Люблю приезжать в гости к родителям, они у меня славные, особенно папка. Мама всегда начинает расспрашивать, журить, закармливать, а вот отец умеет выслушать, не падает в обморок, когда я закуриваю, и уважает мое мнение. Так и говорит: ты взрослая девочка, и лучше меня знаешь, как поступить, но если тебе нужен совет или помощь, то я всегда готов тебе помочь. Вот какой у меня отец! Только одно ему не нравится, что я работаю в желтой газете… Когда я решила заняться журналистикой, он первым одобрил мой выбор, и даже маму заставил поверить в мое журналистское будущее. Но, когда я, закончив филологический факультет, начала работать в нашем мега-холдинге, он был очень разочарован. Хотел, чтобы его дочь стала серьезным журналистом, или корреспондентом, но никак не "желтком", бегающим по городу в погоне за жареными фактами.
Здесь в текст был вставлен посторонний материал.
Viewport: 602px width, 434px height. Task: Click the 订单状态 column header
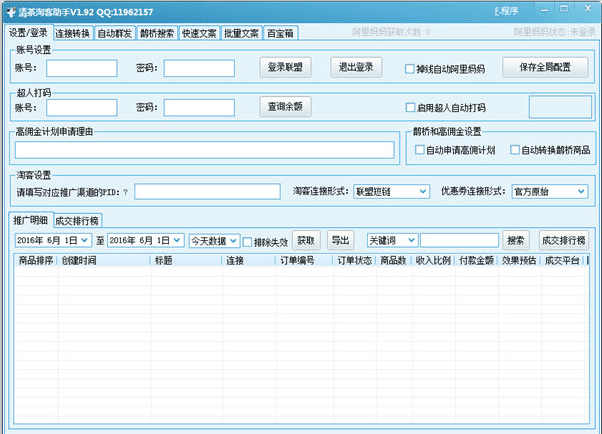[x=354, y=260]
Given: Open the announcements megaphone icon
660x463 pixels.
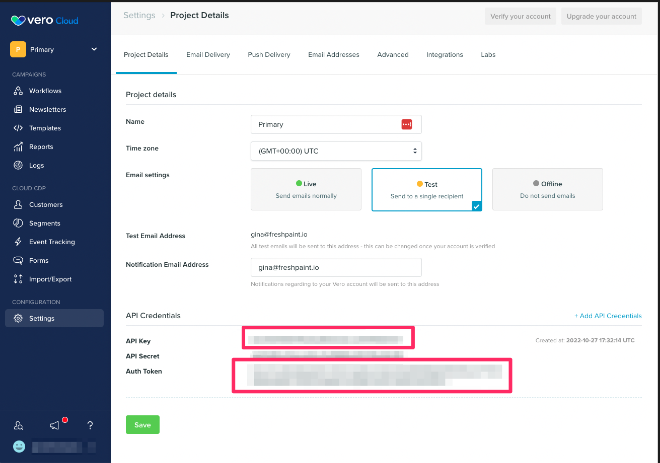Looking at the screenshot, I should pos(55,425).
Меня же работа устраивала, я набиралась профессионального опыта и оттачивала перо на острых статейках о малоизвестной ночной жизни нашего мегаполиса.

Отец идет навстречу, на фоне белой футболки идеально смотрятся загорелое лицо и крепкие плечи, только седины прибавилось в его темной шевелюре.

– Алка! – он широко раскидывает руки и я, как в детстве, бросаюсь ему на грудь.

– Пап, привет, ужасно соскучилась!

Отец целует меня в волосы, и я чувствую себя маленькой девочкой. Но мы не одни, и он первым обращает внимание на чужака.

– Знакомься, это Костя, мой… товарищ, – представляю я спутника.

– Здравствуйте, Константин, – протянул руку отец, – зовут меня Геннадий, отчества не надо.

Костя широко и искренне улыбается, крепко пожимает отцовскую ладонь – знает, как очаровать озабоченного появлением "товарища" родителя.

– Приятно познакомиться.

Обнимая меня за плечи, и шагая по дорожке выложенной терракотовой плиткой, отец повел нас к дому. Вокруг цвели обожаемые мамой кусты роз, одуряюще пахли лилии, жужжали осы над блюдцем с собранной клубникой, забытом на грядке. Вдруг отец остановился, и, внимательно глядя в глаза гостю, спросил:

– Как вы считаете, Константин, то, что она занимается, не побоюсь этого слова, проституцией… это нормально?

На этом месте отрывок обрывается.